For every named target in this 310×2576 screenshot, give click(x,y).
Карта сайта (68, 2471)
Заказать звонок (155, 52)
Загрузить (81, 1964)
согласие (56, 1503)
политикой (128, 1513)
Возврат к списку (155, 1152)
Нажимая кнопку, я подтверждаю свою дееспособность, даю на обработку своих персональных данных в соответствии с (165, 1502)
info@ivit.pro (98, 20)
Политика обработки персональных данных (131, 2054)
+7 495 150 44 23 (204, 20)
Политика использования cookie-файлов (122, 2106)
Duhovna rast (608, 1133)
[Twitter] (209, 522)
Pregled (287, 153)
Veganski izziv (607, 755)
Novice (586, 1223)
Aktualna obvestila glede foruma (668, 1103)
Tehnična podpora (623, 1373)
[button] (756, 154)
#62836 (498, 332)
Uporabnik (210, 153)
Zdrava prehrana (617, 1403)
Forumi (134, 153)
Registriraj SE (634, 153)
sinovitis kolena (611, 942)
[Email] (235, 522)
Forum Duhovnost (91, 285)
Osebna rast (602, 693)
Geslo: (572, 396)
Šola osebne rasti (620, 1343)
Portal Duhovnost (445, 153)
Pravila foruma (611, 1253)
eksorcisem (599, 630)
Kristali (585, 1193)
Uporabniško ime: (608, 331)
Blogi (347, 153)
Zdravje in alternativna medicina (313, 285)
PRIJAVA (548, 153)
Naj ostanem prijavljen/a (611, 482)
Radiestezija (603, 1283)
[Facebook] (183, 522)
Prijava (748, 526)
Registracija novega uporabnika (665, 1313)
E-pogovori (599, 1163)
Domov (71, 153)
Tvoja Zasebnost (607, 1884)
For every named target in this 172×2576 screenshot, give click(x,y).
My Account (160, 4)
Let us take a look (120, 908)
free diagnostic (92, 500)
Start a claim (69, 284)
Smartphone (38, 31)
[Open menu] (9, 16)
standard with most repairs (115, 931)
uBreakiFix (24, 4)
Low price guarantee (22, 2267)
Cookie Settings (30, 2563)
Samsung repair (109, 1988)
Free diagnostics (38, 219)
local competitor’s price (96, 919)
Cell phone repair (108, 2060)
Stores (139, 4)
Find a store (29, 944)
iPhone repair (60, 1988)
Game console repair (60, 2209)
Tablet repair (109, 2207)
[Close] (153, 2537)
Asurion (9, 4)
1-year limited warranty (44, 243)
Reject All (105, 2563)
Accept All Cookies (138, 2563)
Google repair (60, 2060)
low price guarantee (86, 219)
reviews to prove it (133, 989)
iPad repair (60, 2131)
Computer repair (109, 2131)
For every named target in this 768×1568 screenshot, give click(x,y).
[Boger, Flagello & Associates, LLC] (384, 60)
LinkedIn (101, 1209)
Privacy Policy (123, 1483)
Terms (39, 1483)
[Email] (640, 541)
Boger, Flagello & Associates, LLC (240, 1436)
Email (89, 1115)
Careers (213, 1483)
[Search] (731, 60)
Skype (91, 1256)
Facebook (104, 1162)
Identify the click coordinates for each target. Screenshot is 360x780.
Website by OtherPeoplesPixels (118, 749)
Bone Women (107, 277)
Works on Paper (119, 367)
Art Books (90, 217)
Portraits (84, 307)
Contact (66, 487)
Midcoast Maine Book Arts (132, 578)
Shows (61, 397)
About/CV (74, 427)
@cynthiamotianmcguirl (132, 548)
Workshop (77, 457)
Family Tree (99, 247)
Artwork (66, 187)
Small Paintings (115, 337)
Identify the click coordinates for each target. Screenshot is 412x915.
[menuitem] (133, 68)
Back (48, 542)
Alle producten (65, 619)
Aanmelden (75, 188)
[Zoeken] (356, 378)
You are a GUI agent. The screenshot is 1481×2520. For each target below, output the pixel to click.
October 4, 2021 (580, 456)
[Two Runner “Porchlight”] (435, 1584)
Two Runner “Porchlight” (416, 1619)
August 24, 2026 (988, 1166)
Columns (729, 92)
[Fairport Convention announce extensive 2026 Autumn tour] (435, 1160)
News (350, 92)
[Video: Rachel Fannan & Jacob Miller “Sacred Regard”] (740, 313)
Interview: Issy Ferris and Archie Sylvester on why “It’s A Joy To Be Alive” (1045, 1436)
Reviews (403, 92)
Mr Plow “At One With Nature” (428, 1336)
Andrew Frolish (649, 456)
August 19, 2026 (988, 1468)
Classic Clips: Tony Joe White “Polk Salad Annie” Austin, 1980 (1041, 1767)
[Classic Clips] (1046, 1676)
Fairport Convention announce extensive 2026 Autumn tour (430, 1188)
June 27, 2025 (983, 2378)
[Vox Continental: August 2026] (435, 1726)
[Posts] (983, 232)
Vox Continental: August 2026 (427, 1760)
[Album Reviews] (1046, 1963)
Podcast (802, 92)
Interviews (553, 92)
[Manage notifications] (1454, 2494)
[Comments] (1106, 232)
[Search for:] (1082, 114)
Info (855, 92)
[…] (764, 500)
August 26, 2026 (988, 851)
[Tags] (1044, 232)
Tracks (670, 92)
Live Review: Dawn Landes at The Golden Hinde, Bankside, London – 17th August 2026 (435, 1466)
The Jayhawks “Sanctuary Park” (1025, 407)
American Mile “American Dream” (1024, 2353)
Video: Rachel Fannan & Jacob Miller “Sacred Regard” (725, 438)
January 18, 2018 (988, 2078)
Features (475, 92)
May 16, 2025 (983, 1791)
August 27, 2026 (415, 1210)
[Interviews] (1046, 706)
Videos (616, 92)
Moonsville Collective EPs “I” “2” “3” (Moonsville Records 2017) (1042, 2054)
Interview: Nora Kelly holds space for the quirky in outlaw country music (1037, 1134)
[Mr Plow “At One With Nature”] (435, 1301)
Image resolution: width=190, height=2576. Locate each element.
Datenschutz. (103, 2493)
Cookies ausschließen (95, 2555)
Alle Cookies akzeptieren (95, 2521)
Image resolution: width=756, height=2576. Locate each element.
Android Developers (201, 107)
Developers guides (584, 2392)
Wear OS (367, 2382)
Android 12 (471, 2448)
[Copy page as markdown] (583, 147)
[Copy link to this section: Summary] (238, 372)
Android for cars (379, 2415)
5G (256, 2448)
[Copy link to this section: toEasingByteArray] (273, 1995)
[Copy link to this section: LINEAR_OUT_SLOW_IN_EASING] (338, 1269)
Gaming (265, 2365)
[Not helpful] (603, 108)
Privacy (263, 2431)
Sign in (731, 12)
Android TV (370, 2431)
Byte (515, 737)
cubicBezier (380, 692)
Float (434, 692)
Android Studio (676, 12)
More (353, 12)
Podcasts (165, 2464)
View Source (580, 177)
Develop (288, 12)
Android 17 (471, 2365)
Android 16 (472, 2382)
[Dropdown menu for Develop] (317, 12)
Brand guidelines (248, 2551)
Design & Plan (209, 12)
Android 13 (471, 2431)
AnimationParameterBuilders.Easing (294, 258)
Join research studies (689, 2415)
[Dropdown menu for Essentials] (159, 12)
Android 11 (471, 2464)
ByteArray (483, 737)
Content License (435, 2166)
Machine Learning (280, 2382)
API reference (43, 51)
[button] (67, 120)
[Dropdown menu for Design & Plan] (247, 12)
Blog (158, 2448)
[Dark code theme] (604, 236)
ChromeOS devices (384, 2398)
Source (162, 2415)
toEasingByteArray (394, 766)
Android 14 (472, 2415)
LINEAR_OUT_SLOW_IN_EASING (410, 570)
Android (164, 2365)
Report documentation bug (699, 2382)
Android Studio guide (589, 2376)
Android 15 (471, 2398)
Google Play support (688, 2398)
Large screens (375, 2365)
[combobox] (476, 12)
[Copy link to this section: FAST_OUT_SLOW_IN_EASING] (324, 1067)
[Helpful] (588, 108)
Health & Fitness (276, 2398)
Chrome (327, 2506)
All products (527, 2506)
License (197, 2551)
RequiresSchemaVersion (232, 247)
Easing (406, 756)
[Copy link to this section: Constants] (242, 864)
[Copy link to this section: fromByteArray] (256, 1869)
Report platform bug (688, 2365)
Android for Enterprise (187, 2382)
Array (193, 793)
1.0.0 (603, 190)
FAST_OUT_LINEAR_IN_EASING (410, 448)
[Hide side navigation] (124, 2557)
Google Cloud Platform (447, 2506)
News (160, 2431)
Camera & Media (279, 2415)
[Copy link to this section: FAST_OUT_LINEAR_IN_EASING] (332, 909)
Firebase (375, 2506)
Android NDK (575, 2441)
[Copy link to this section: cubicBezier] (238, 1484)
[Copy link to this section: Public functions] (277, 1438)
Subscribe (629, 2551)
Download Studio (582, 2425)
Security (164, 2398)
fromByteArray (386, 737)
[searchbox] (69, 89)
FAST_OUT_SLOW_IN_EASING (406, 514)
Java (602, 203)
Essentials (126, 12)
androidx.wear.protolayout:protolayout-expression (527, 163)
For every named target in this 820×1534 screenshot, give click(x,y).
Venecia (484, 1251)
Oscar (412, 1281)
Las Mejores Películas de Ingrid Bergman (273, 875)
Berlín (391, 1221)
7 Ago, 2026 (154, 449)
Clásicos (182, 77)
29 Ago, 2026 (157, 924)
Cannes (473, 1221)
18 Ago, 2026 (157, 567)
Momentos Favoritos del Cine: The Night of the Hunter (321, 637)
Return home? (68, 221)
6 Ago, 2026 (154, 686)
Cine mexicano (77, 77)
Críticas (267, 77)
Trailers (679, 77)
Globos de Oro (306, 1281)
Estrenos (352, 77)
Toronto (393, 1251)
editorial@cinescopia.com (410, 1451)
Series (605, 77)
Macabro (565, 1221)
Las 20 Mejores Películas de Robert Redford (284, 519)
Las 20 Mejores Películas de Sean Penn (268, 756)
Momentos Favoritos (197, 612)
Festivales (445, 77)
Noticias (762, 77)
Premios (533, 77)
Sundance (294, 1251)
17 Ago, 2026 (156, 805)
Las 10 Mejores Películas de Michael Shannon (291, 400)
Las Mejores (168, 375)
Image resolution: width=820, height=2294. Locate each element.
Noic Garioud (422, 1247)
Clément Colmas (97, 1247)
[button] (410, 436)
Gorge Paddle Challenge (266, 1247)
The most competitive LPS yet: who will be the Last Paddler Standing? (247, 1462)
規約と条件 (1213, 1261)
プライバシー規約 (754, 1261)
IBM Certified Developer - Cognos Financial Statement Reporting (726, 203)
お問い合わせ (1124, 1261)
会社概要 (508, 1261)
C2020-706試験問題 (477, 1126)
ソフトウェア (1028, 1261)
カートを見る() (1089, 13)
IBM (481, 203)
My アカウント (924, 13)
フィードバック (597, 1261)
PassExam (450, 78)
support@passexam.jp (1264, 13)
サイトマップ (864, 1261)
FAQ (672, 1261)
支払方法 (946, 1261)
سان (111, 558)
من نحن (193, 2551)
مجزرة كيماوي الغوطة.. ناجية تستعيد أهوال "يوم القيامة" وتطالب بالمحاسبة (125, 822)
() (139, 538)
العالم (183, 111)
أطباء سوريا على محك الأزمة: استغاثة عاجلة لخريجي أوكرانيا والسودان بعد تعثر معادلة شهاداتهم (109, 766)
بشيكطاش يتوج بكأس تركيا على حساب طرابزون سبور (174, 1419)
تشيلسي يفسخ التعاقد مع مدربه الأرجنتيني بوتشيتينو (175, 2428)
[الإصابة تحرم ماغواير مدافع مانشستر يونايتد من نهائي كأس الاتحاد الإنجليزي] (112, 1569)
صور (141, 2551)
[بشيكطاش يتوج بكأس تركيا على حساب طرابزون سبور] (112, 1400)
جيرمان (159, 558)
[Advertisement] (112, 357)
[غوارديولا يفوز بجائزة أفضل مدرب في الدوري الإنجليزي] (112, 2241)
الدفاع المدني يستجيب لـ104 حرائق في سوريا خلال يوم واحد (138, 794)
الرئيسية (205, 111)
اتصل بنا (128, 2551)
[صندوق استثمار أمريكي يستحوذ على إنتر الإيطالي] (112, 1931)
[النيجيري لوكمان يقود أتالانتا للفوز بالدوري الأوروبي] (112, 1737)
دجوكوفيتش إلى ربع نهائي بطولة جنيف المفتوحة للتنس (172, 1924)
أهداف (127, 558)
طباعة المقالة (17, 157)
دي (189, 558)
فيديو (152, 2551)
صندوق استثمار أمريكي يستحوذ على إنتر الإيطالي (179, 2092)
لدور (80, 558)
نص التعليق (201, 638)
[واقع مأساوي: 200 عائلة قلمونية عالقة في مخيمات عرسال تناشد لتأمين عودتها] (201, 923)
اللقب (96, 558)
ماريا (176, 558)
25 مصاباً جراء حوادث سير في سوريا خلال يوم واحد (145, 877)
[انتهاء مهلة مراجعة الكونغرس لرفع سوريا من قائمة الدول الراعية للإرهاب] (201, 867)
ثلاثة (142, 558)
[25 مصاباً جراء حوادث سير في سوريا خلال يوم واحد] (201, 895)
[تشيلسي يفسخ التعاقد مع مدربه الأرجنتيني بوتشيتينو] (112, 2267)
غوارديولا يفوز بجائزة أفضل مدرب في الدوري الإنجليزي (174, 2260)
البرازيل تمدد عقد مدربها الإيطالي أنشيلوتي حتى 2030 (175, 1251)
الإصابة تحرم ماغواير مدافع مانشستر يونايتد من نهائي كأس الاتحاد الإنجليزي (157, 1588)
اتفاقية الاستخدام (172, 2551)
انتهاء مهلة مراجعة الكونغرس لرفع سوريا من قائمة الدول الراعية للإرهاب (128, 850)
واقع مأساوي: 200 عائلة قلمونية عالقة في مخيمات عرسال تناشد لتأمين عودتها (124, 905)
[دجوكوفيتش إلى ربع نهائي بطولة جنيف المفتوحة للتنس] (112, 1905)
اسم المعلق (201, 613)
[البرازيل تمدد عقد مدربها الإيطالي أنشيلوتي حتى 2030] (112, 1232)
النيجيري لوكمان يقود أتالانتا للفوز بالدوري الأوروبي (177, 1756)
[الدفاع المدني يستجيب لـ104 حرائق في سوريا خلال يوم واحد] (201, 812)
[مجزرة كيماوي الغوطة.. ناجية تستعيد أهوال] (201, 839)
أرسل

■ **What you should do**: Scanning the data above, count the lines in which the string "Политика" occurs and state only the count.

■ **Result of this exercise**: 2